それが誰の声なのかすぐに分かったから、一度立ち止まったけど、気付かない振りをしてまた歩き始めた。
「ちょっと待っていな」
その女が追いかけてくる。
さらに足を速めたが、しつこく後を着いて来る。
「無視せんといて」
あきらめる様子が無いので、急停車、急旋回して怒鳴りつけた。
「うるさい、うざい、うっとうしい!」
「まあまあ、そう怒らんと、落ち着いて」
「しゃべり方違うわよ、キャラ変えたの?」
郁美は少し考える振りをしてから、パンと手をたたいた。
「この方が面白いかな? なんて」
「なにが」
そう言い放って回れ右すると、一気に引き離そうと勢いをつけたが、手首を捕まえられて思い切り後ろにつんのめった。
「なにすんの!」
「ちょっと、つきあいなさい」
郁美の目はとても真剣だった。
だから、彼女のその誘いを断ることは出来なかった。
「分かった。どこに行くの」
「こっちよ」
郁美はさっき掴んだ片腕を握ったまま、駅の東に向かって歩き出した。
待ち伏せまでしてたんだから、大切な話なんだろう。彼女の性格からして、孝志にラブレーターと渡してくれというのはありえないから、しのぶの事に違いない。郁美としのぶは特別な関係だから、それが一番ありそうなことだった。
明日の試合に負けてくれ、なんていわれたらどうしようなどとも考えたが、彼女ほどの実力があれば八百長などするはずは無い。もちろん、そう言われたからといって、それを受ける気なんて無かったけど。

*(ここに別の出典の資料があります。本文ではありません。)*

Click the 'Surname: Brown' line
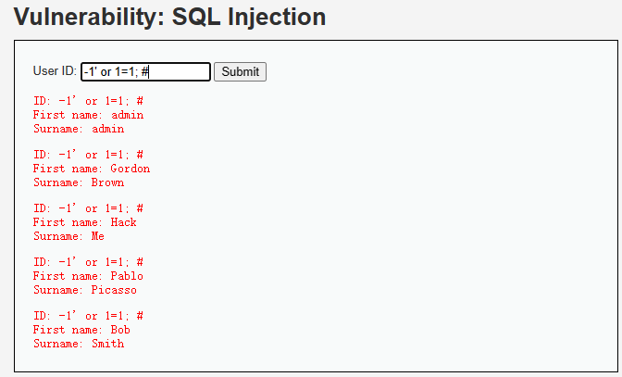This screenshot has height=377, width=622. tap(79, 182)
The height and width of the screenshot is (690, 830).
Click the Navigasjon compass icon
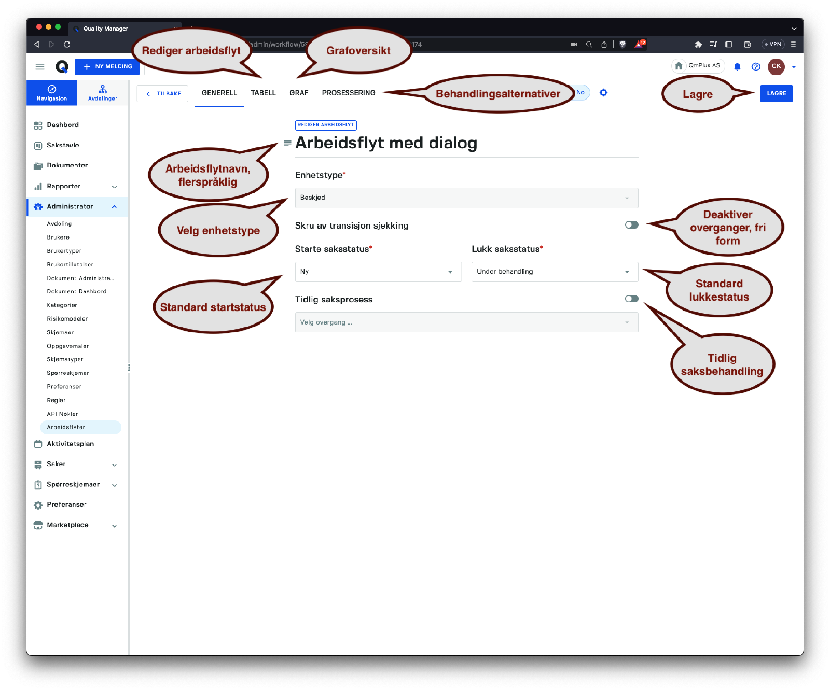(52, 89)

高台に位置する児童公園は、ジャングルジムとブランコだけの小さなものだった。
郁美は公園に着くとすぐに走り出し、スカートのままジャングルジムに駆け上った。
「ちょっと北山さん」
「大丈夫、中に履いてるから」
郁美はスカートのすそをめくって、中の短パンを見せびらかした。何だかかえって恥ずかしかった。
「京子ちゃんもおいでよ」
「え、わたしは」
「大丈夫。誰も見て無いって。それに、見られて減るもんじゃないでしょ」
そういう言い方は無いと思ったけど、そうまで言われて登らないのも癪だったから、郁美の後を追いかけてジャングルジムに足を掛けた。
ジャングルジムに登るなんて何年ぶりだろう。塗装がはげたところから、錆びくさい臭いがした。
頂上に上り、郁美と同じように腰をかけると、心地よい風が髪を揺らし、ほんのりと潮の香りが漂っているのに気づく。
「ほら」
太陽が水平線にかかって、オレンジ色の空とオレンジ色の海が輝いていた。
「きれい」
「でしょ。お気に入りスポットなんだ」
郁美の長い髪が、オレンジ色の夕日に輝きながらゆれていた。
その姿も掛け値なしにきれいだった。
郁美には負けたくない。
そうは思っているのだけど、彼女の事を知れば知るほど、郁美には勝てないような気がしてくる。
「京子ちゃんはどうしてプログラミングをはじめたの」
そういう質問は正直予想していなかった。
「え、うん。父親がそういう仕事をしていたから自然と……」
「ファザコンなんだ」
「違うよ!」
「いいな」
郁美は遠くを見ているようだった。
「何が?」
「お父さん」
「いないの?」
「いるよ。でも近くにはいないの」
郁美は人差し指を空へと持ち上げた。その指は、夕暮れに輝く月へとまっすぐに伸びていた。
「月?」
「うん」
郁美の実母である北山知佳が月の研究所にいるのは知っていたけど、父親まで行っているなんて知らなかった。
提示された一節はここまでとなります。